Cable bacteria are distinguished from their sulfate-reducing or sulfur-disproportionating relatives by an unprecedented long-distance electroactive lifestyle that enables an energy-conserving sulfide oxidation metabolism at anoxic sediment depths. Cable bacteria possess numerous evolutionary innovations that have enabled this unique lifestyle, positioning them as important catalysts of biogeochemical cycling (e.g., Risgaard-Petersen et al., 2012; Seitaj et al., 2015; Sulu-Gambari et al., 2016). The hallmark of cable bacteria is their periplasmic electron conductor – a novel, yet incompletely understood, feature (Boschker et al., 2021). This electroactive capacity relies on co-evolved traits, evidenced by hundreds of unique genes absent in other sulfur-reducing Desulfobulbaceae (Kjeldsen et al., 2019). Genomic analyses have identified that approximately half of these unique genes arose from mutations of ancestral genes, while the other half have been acquired through horizontal gene transfer, likely from other sediment-associated bacteria that share an overlapping niche. These co-evolutionary interactions highlight the importance of studying cable bacteria in anoxic basins, where enigmatic clades like AR3 and potentially E. gigas may bridge gaps in understanding their evolutionary history. Future research should prioritize isolating filaments and the utilization of longer-read sequencing platforms and deeper metagenomic analyses. Cable bacteria from these basins may be particularly useful for further investigating the evolution of their nitrate and oxygen utilization pathways, as well as the ecological drivers of gigantism. Further work should also focus on elucidating the role of cable bacteria versus other sulfur-oxidizing bacteria in removing sulfide from continental margin sediments overlain by oxygen-deficient, nitrogenous waters.

5 Conclusions

We show evidence of a niche for cable bacteria in continental margin sediments overlain by hypoxic and anoxic bottom waters in basins along the coasts of California and Mexico. The abundance of cable bacteria based on fluorescence in situ hybridization ranged from 0.2 to 19 m cm⁻², with the highest values at the sites with anoxic bottom waters. No cable bacteria activity could be detected at any of our study sites. Our results suggest that cable bacteria filaments and their DNA persisted at the sites where oxygen was most limiting following a period of activity. This observation points to the following scenarios: (1) periodic bottom water ventilation events may temporarily provide oxygen to sustain cable bacteria activity, with slower DNA turnover occurring overall at the sites with more persistent anoxia, and/or (2) cable bacteria activity may be fueled by periodic elevated inputs of organic matter and associated enhanced sulfate reduction. We note that, in this latter case, cable bacteria in the anoxic basins may rely on nitrate rather than oxygen as a terminal electron acceptor. The observed filament density at Soledad basin suggests that a dominance of nitrate utilization is possible.

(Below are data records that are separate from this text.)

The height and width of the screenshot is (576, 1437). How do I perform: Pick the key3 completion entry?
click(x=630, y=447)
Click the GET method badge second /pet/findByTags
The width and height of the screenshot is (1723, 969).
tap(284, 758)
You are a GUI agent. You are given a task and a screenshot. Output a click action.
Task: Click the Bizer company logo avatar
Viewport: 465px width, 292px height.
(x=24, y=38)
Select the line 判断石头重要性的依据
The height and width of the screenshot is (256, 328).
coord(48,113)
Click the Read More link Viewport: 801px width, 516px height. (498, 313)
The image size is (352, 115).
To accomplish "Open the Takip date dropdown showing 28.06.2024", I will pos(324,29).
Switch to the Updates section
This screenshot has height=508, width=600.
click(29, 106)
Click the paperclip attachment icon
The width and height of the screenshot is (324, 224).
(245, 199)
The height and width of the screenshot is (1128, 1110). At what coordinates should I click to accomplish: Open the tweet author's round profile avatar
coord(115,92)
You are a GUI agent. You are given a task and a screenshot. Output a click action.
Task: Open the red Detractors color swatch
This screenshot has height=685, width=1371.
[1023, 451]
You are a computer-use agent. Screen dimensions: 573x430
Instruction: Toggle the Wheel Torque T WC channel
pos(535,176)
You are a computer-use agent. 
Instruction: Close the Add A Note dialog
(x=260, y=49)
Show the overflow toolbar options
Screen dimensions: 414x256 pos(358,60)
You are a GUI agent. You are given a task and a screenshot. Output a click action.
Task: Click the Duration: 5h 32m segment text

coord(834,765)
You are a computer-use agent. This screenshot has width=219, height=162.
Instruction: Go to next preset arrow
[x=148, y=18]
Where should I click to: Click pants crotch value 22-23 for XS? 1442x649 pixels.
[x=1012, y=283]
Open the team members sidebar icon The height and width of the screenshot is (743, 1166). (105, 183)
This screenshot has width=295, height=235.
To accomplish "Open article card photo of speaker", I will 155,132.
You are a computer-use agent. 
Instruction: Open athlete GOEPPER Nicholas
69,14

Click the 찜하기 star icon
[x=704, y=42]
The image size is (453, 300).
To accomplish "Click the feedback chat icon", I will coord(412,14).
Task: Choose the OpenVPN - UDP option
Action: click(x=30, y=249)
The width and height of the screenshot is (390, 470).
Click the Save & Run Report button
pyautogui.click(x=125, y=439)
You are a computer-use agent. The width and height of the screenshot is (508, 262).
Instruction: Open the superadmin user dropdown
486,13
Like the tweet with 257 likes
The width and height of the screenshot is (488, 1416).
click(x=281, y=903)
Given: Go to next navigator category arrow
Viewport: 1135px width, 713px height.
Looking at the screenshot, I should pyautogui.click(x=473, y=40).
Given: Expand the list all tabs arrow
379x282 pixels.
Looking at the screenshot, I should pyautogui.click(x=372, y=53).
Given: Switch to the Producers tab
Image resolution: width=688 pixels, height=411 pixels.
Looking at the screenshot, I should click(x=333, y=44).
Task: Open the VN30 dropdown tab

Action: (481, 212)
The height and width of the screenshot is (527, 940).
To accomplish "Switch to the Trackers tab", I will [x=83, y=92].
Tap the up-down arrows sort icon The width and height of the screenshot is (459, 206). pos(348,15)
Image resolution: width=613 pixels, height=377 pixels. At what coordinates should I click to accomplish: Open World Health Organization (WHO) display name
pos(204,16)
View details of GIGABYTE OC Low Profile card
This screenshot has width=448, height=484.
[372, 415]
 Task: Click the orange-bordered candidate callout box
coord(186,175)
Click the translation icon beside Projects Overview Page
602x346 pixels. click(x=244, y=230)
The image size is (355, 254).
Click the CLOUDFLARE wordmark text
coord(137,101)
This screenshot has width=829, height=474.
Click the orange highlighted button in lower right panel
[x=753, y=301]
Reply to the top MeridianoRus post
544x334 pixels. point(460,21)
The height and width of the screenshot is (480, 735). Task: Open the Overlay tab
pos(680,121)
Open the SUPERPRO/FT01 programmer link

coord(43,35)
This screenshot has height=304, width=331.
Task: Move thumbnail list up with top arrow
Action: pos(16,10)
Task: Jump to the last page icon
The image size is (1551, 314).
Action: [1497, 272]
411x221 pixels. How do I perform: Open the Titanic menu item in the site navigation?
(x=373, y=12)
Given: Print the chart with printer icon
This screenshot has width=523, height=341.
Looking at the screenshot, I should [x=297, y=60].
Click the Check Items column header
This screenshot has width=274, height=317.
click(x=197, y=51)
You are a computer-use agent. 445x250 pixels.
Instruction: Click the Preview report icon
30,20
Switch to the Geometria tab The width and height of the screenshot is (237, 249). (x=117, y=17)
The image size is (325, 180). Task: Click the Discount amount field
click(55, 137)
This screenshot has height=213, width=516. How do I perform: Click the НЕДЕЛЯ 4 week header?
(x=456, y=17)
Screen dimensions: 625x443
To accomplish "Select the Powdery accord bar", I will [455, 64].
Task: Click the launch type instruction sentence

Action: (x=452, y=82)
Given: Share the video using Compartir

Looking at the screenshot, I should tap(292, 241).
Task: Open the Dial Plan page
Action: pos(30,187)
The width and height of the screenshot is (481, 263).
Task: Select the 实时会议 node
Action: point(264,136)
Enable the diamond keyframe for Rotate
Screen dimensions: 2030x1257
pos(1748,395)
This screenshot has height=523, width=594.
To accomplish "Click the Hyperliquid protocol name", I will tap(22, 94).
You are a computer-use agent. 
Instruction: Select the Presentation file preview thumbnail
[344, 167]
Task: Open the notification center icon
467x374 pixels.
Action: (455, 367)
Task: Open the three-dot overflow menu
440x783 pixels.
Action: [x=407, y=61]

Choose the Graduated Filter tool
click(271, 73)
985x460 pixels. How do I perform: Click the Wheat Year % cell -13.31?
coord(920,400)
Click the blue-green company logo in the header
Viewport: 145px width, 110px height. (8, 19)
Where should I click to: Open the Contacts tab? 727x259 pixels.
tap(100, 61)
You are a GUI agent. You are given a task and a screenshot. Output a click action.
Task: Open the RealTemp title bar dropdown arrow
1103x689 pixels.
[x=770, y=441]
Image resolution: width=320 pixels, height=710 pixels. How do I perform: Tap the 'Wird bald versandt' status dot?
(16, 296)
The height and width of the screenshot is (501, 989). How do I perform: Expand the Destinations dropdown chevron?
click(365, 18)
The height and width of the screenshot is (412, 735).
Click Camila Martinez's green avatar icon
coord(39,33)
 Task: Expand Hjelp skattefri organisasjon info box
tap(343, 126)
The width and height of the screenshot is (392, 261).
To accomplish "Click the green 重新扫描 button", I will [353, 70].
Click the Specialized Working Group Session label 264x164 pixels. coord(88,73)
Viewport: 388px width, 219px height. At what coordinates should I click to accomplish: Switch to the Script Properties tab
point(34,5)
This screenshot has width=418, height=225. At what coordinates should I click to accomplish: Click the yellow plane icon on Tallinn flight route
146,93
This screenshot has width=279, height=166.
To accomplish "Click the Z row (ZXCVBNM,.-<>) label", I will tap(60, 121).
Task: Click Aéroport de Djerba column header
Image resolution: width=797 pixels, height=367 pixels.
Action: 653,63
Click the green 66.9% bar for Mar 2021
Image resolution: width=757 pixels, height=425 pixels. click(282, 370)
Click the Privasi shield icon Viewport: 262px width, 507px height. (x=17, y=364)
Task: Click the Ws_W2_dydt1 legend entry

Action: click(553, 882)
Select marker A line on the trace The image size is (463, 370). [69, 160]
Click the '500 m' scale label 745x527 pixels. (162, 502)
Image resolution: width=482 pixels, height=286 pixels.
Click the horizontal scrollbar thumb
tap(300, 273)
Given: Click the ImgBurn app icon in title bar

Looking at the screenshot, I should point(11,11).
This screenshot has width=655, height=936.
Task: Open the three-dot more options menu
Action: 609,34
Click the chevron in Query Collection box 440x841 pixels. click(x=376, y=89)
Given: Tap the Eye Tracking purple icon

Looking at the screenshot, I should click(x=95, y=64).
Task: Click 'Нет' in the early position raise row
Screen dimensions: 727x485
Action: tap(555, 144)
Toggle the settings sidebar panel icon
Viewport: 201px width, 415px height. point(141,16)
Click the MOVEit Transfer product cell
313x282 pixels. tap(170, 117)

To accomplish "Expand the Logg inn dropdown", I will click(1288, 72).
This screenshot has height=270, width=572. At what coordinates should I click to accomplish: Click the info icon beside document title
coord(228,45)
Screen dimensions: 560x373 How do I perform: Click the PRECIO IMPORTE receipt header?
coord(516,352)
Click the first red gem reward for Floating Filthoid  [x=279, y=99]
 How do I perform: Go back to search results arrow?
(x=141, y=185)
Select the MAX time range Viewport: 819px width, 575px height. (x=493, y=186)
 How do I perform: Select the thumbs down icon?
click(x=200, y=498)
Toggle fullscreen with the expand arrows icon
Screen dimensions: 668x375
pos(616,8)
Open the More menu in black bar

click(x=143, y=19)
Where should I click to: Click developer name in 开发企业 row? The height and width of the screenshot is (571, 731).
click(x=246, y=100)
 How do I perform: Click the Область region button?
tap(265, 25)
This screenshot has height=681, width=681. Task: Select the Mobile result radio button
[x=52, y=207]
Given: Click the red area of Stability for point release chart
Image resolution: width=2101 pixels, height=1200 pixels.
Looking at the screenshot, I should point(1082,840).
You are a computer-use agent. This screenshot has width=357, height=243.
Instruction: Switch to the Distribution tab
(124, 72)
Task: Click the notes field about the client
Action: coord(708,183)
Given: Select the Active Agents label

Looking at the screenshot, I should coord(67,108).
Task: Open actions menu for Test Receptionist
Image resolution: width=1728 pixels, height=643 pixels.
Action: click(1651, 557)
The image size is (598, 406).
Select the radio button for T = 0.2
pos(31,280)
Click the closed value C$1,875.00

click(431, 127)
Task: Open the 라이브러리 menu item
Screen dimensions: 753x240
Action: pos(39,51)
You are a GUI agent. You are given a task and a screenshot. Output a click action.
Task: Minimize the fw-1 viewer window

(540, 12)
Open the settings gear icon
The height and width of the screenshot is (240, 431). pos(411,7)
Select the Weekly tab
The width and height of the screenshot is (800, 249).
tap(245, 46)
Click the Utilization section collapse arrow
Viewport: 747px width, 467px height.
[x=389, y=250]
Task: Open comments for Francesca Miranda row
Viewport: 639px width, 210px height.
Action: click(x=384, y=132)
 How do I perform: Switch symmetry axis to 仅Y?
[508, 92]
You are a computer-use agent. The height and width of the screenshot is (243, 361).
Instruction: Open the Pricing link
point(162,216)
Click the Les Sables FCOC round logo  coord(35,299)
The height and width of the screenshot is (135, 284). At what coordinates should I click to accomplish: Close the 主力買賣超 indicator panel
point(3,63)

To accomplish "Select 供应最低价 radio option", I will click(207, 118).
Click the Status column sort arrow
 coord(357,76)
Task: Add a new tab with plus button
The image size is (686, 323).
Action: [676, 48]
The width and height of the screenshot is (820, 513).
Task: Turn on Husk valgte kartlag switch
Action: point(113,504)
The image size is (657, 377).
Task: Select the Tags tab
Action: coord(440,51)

Using phylogenetic analysis, we show that the diversity of the amplicon sequence variants (ASVs) was spread across the Candidatus Electrothrix lineage, including multiple ASVs related to Electrothrix gigas, a species of giant cable bacteria. Additionally, multiple sequences revealed affiliation with a deeper branching clade sister to Electrothrix, which we hypothesize to be a novel genus.